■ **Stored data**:
--------------------------------

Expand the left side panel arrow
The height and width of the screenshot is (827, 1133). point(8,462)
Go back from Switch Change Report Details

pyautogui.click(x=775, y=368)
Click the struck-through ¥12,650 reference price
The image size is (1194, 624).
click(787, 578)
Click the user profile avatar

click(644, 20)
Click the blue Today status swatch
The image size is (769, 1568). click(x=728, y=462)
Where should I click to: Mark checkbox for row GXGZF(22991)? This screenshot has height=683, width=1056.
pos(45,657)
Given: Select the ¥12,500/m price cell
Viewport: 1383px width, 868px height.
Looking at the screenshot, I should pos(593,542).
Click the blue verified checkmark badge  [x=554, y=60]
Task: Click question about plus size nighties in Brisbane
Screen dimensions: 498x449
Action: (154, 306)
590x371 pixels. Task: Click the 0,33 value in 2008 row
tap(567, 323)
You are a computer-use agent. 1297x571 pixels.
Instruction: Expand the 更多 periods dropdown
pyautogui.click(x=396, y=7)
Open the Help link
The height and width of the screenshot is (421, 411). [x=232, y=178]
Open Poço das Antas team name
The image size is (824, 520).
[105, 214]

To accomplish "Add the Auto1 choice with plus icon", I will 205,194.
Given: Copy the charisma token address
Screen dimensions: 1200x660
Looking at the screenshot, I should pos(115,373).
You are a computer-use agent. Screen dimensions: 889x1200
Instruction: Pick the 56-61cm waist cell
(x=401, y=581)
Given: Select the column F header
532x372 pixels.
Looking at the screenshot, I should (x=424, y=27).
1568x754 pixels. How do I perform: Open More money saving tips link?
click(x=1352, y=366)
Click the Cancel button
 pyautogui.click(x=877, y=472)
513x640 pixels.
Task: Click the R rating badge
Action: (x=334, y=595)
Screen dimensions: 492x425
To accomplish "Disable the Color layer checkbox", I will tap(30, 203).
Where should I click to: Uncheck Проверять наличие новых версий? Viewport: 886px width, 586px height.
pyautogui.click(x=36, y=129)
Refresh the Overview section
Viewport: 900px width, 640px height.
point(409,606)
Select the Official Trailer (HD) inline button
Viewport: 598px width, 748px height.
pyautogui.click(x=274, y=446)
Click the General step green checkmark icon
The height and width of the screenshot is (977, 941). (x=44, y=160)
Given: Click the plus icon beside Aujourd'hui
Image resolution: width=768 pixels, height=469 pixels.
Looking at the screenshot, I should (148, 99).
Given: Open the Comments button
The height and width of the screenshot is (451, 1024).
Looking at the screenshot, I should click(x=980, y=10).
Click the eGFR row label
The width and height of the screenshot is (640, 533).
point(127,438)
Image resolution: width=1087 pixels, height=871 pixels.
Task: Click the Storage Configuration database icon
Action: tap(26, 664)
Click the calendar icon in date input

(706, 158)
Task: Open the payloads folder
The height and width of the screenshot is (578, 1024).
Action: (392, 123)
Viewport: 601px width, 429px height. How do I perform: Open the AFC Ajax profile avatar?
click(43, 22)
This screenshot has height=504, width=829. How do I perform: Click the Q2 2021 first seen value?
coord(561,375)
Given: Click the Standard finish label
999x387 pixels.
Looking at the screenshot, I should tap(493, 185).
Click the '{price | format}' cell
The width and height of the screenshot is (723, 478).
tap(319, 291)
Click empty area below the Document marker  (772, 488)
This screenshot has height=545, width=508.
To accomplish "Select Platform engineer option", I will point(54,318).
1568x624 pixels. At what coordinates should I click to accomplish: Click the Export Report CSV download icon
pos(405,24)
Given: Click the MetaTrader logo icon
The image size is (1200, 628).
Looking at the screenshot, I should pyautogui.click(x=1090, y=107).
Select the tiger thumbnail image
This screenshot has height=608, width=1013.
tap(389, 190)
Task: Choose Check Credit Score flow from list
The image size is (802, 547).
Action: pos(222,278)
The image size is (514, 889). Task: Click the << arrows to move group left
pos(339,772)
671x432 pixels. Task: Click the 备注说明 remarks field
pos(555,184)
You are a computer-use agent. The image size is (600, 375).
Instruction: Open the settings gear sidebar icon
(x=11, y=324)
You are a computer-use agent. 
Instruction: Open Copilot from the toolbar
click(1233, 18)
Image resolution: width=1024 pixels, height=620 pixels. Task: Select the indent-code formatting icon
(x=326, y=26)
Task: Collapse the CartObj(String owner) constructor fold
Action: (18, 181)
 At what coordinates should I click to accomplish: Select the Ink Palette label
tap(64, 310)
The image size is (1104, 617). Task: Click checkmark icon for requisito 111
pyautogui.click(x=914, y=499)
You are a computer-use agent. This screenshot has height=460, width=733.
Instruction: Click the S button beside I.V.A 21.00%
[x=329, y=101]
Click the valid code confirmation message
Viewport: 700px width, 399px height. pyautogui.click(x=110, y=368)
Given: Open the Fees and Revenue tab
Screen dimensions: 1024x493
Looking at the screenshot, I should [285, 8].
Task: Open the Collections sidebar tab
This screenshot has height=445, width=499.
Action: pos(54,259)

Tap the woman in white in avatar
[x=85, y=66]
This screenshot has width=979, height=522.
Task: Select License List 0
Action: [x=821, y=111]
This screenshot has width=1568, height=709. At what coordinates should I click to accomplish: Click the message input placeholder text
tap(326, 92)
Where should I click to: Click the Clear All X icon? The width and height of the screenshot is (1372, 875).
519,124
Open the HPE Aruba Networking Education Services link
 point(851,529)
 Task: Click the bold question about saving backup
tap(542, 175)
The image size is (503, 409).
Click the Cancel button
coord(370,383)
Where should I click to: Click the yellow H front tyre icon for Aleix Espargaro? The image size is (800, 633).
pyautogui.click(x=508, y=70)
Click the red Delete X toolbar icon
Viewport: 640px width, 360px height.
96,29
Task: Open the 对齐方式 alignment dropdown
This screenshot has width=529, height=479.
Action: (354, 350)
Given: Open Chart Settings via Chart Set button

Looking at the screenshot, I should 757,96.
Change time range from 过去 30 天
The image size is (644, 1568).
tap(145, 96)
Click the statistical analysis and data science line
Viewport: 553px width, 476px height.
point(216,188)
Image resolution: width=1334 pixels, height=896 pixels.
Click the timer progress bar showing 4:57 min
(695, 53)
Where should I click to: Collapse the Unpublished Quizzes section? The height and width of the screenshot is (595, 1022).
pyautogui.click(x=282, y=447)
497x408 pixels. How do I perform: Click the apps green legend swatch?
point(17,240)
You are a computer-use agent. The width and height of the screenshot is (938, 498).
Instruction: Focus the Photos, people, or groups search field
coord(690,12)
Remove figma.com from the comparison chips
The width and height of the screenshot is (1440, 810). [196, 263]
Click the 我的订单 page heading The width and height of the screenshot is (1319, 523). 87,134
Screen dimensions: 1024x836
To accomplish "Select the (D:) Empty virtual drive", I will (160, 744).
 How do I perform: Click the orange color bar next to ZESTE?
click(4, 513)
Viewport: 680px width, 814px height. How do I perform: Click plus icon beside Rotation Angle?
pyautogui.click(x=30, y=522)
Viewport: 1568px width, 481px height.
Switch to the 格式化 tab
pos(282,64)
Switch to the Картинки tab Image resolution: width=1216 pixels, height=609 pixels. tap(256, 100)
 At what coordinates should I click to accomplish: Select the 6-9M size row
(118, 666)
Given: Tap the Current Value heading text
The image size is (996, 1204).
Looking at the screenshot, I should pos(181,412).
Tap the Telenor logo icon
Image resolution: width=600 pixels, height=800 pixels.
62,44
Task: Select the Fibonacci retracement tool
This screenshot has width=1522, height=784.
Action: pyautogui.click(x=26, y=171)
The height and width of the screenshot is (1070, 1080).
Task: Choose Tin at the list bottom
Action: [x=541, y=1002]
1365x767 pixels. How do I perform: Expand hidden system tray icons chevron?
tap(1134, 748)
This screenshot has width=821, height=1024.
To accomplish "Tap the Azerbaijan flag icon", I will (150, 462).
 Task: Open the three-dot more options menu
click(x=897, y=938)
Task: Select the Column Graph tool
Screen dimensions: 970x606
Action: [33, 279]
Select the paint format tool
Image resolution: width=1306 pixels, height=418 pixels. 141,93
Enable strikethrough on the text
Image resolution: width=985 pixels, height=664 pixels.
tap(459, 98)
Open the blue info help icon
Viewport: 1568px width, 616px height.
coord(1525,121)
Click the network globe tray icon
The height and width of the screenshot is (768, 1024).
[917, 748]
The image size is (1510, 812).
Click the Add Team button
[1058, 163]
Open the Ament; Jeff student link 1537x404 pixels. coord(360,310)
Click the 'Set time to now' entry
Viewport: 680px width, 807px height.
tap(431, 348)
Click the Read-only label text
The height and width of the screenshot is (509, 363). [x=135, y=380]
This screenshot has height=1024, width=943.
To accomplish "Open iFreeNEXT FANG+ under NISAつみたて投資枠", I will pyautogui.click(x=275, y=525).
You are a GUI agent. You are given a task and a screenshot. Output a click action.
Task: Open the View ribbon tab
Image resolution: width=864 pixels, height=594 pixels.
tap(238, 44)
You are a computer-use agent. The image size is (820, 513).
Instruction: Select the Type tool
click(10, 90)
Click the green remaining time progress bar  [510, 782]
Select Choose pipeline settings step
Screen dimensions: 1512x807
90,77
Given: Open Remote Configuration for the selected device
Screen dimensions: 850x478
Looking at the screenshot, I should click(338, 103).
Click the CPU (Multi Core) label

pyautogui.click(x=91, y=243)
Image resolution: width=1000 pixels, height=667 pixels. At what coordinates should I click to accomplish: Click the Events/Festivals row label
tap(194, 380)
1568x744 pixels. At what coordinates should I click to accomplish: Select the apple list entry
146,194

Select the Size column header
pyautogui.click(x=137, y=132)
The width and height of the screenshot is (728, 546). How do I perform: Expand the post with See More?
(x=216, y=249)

--------------------------------

■ **TASK TO CARRY OUT**: Once you have counted every line above that contains the string "heading", give that number and nothing more.

■ **TASK SOLUTION**: 2